Data shown START

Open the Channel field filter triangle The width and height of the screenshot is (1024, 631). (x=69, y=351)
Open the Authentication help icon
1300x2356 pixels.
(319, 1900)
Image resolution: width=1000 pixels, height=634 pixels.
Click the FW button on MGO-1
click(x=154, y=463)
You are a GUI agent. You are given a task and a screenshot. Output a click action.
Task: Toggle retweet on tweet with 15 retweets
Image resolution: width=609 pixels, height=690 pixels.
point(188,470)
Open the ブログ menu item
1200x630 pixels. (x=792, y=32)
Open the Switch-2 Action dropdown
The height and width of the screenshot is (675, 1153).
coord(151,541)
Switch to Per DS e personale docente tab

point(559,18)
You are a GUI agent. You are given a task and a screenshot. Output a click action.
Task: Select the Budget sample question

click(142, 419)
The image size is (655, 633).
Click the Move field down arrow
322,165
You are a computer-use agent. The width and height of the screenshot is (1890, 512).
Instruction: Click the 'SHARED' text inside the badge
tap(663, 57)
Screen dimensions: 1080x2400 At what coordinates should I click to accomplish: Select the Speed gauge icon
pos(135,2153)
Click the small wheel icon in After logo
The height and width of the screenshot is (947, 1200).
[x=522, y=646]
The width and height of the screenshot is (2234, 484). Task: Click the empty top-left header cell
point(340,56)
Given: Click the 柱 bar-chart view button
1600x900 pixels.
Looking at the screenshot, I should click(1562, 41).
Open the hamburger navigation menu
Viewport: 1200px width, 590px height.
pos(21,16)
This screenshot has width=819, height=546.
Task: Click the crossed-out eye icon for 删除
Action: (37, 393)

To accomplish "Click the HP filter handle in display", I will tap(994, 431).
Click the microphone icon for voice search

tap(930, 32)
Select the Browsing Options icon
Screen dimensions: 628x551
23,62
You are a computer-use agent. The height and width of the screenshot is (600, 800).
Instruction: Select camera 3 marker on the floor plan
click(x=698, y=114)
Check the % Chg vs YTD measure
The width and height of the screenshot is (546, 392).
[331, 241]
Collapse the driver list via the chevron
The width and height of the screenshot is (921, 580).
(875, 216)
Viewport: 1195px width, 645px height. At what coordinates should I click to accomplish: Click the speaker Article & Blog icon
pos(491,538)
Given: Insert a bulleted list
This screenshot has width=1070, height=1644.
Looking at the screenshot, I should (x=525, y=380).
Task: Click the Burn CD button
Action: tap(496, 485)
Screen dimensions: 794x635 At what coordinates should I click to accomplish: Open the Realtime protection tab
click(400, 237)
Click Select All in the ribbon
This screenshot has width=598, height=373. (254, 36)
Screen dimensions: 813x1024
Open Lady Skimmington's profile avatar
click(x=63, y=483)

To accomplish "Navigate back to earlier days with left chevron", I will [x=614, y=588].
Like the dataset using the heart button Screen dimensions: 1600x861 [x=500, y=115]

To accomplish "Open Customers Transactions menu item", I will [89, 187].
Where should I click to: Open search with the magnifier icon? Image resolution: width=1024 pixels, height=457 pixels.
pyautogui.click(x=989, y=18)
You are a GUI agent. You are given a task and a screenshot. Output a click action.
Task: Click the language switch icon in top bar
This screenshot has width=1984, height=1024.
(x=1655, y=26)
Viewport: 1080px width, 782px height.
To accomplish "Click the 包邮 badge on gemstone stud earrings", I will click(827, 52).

Data shown END

Exercise instructions:
Your answer should be the exact lines above from the one with "Open the ブログ menu item" through the one with "You are a computer-use agent. The width", both included, and nothing besides.

Task answer:
Open the ブログ menu item
1200x630 pixels. (x=792, y=32)
Open the Switch-2 Action dropdown
The height and width of the screenshot is (675, 1153).
coord(151,541)
Switch to Per DS e personale docente tab

point(559,18)
You are a GUI agent. You are given a task and a screenshot. Output a click action.
Task: Select the Budget sample question

click(142, 419)
The image size is (655, 633).
Click the Move field down arrow
322,165
You are a computer-use agent. The width and height of the screenshot is (1890, 512).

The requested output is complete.